En pleine campagne électorale où le président est critiqué par les républicains pour être trop coulant avec la Chine, Barack Obama a bloqué vendredi l’acquisition de quatre projets de fermes éoliennes dans l’Oregon par Ralls Corp, une société détenue par deux dirigeants chinois de Sany Group, le plus grand fabricant chinois d’équipements lourds. Le président a suivi l’avis d’un comité (CFIUS) chargé de veiller à ce que les investissements étrangers réalisés aux Etats-Unis ne contreviennent pas à la sécurité nationale. La proximité d’une base navale près de la ferme éolienne est à l’origine de ce refus. L’acquéreur a 90 jours pour se départir de ses actifs.

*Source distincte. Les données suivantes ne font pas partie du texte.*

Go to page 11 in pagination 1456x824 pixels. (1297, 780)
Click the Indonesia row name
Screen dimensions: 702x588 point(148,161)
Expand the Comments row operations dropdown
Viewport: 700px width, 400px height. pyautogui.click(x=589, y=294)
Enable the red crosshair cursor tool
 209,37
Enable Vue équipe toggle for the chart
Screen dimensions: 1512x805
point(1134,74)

Ralls, qui avait déjà attaqué un ordre du CFIUS lui enjoignant de cesser toute construction sur ses propriétés, a créé l’événement lundi en amendant sa plainte – où figurent déjà le comité et son président, le secrétaire au Trésor Tim Geithner – pour y ajouter le nom de Barack Obama. «En refusant d’accorder à Ralls suffisamment de temps et d’opportunité pour être entendu avant d’interdire l’acquisition de ces fermes éoliennes et d’imposer des restrictions extraordinaires sur l’usage des propriétés, le CFIUS et le président ont anticonstitutionnellement privé Ralls de son bien sans procédure équitable», indique la plainte.

«Cas atypique»

Tim Xia, l’avocat de Ralls, dont la firme est basée à Atlanta, s’est adjoint les services du cabinet Bancroft à Washington, dont deux des associés sont Paul Clement, l’ancien avocat de la Maison-Blanche du temps de George W. Bush, et Christopher Bartolomucci qui y a également travaillé. Un signe que cette procédure sera menée par des ténors du barreau et pourra éventuellement être poursuivie jusque devant la Cour suprême.

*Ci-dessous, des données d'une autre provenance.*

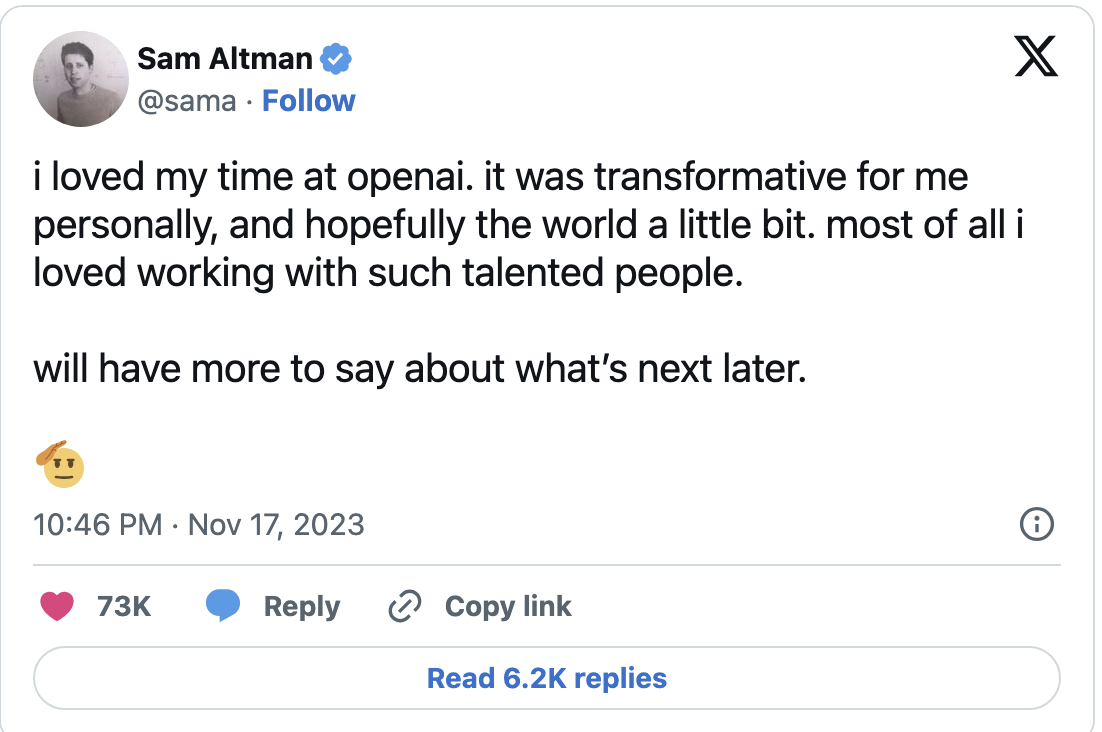
Task: Click the chain link icon
Action: 405,606
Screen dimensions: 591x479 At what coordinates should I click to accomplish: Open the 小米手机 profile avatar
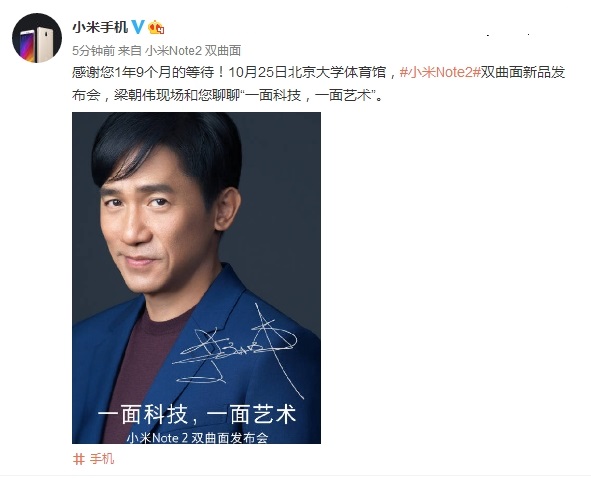click(x=37, y=38)
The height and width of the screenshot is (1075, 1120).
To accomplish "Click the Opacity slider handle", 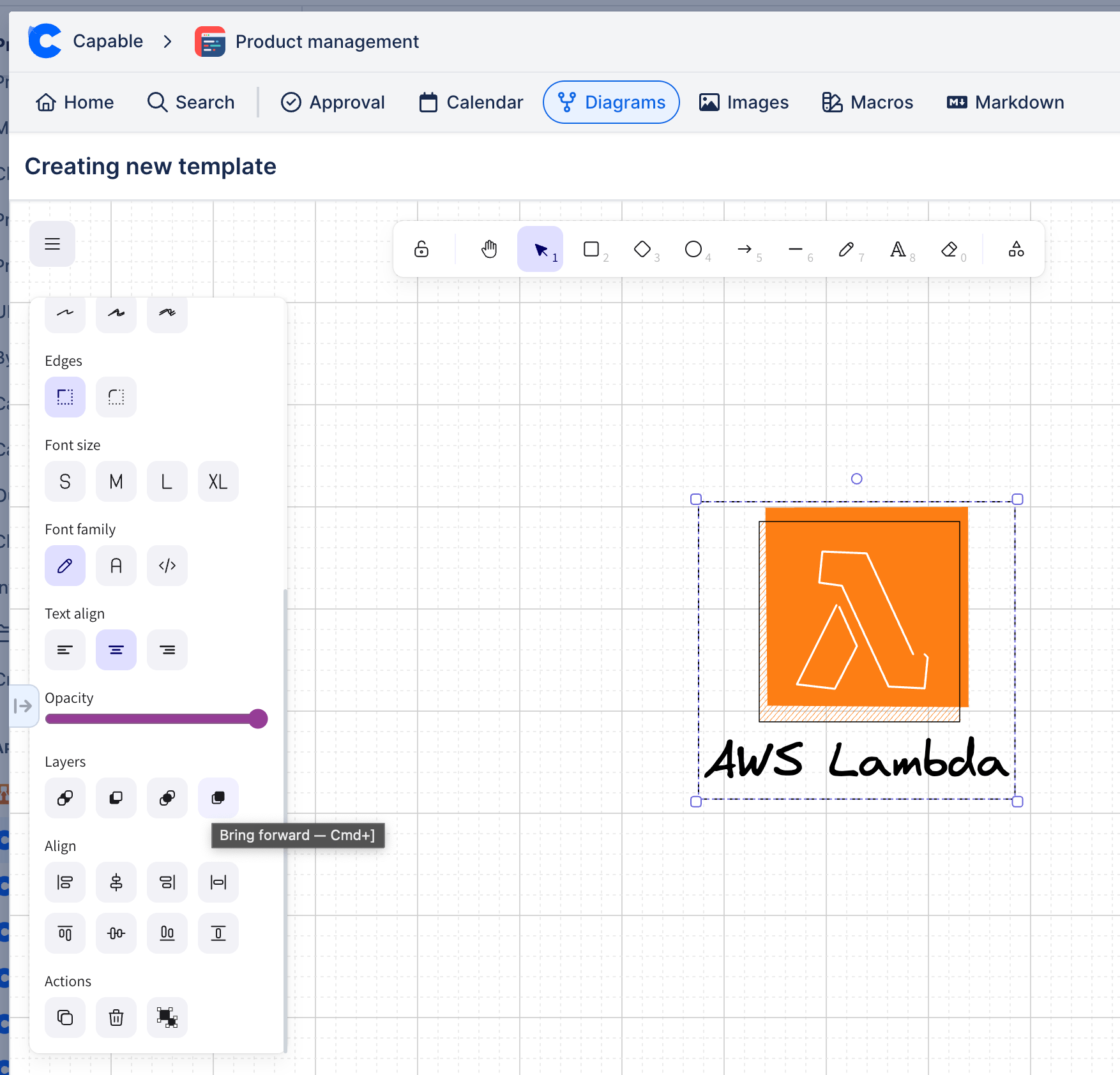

«Le cas est atypique à plus d’un titre. Les projets de fermes éoliennes ont été achetés avant même qu’une autorisation du CFIUS ne soit demandée. Ensuite, ce genre d’affaires se règle en général soit parce que les parties font les modifications nécessaires soit parce qu’elles retirent leur dossier. Il est excessivement rare que le président doive émettre un ordre exécutif», constate William Kahn, associé du cabinet Nixon Peabody à Washington. Le CFIUS examine une centaine de demandes chaque année.

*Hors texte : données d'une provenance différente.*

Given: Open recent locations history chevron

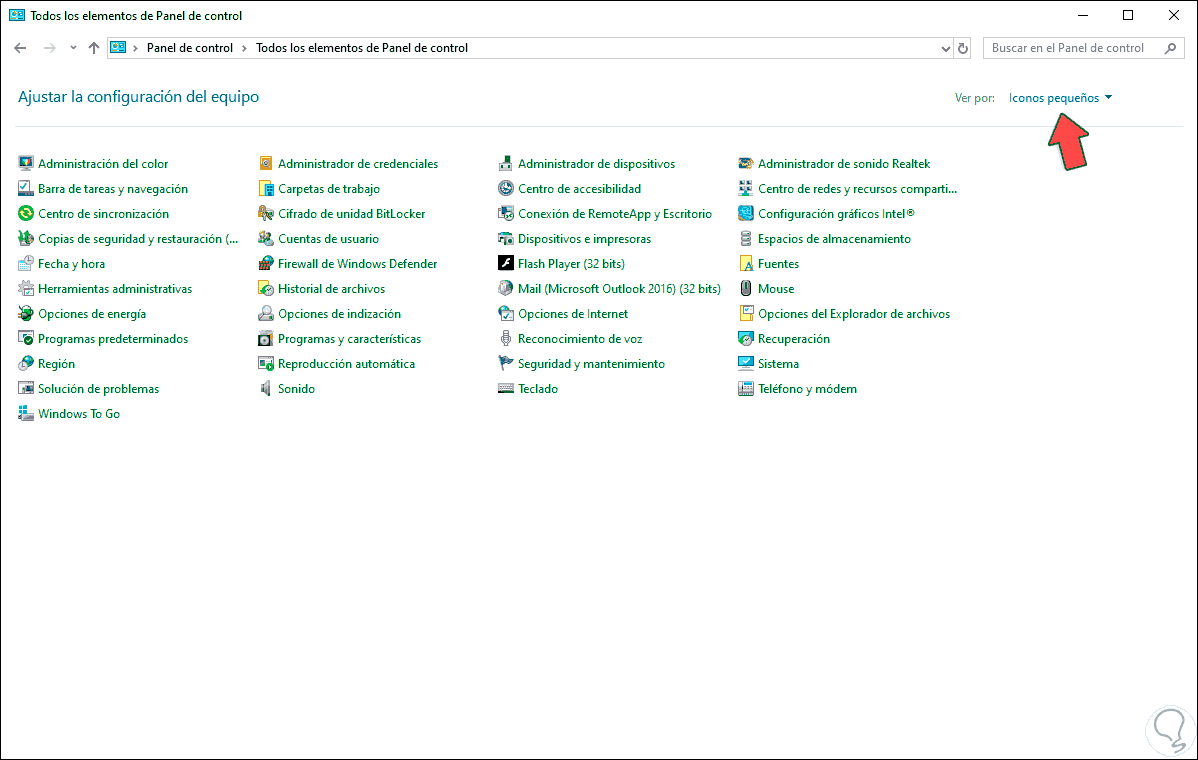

Toute la question est de savoir si une décision du président qui a pour conséquence de déposséder un justiciable de biens matériels peut se faire sans que le chef de l’exécutif soit obligé de la justifier – sous le couvert d’un enjeu de sécurité nationale. «C’est une affaire à suivre parce qu’elle peut avoir des conséquences pour tous les investissements étrangers aux Etats-Unis. Si le CFIUS doit justifier sa décision sur les aspects de sécurité nationale cela risque de durcir la procédure», estime William Kahn.

Selon Bloomberg Businessweek, la juge Amy Berman Jackson du District de Columbia a déjà fait savoir qu’elle ne pourrait examiner la décision du président parce qu’il s’agit d’une question de sécurité nationale.